15. September 2013: Zigeuner-Soße

Dem geneigten Leser mag bekannt sein, dass mich hauptsächlich der Heißhunger auf geliebte, heimische Gerichte zum Kochen gebracht hat. Kochen soll in diesem Zusammenhang, so traurig es auch sein mag darauf hinzuweisen, auf das Zubereiten von Gerichten von Grund auf heißen. Keine Tüten-Soßen, keine Dosen-Ravioli und ganz sicher auch keine Mikrowellen-Currywurst.
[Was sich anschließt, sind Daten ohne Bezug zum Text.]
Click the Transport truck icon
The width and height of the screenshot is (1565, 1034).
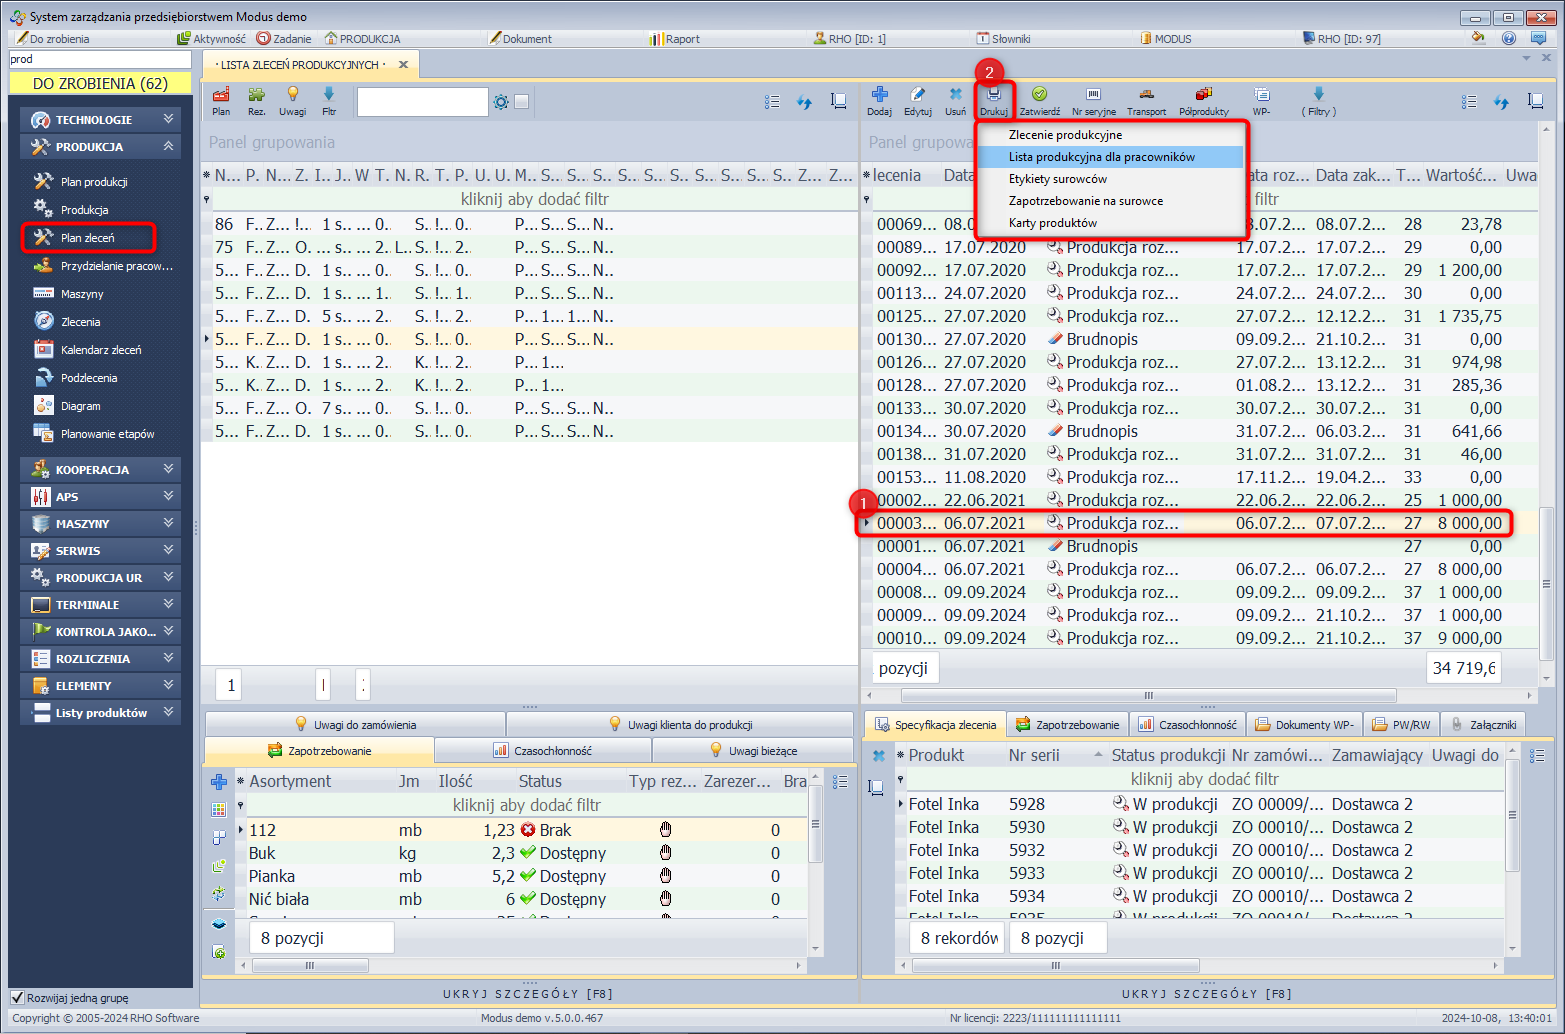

Eine letzte Bastion, die es zu erklimmen galt, war die Zigeuner-Soße. Einige erste Versuche sind leider nicht sehr erfolgreich geendet (zumindest was meine geschmackliche Erinnerung betraf), daher hatte ich mich zuletzt nicht mehr sehr häufig daran versucht. Heute jedoch wurden die Bemühungen von Erfolg gekrönt. Damit es beim nächsten Mal nicht wieder im Desaster endet, hier das (ziemlich einfache) Rezept:

  • Zwei Zwiebeln, in Halbkreise geschnitten
  • Eine Knoblauch-Zehe
  • Zwei Paprika (rot & grün), in kleine Streifen geschnitten
  • Circa fünf pürierte Tomaten

Die Zwiebeln scharf anbraten. Sobald die Kanten der Zwiebeln braun werden Knoblauch und Paprika dazugeben und ebenfalls mit scharf anbraten. Mit dem Tomaten-Püree ablöschen und alles kurz aufkochen. Mit Salz, Pfeffer, Paprika, ein wenig Chilli und süßem Curry nach Belieben abschmecken. Anschließend circa 30 Minuten köcheln lassen.

Dazu passt natürlich nur eines: Schnitzel mit Pommes! Obwohl es auf einem Hotdog bestimmt auch ganz vorzüglich schmecken dürfte. Zigeuner-Hotdog?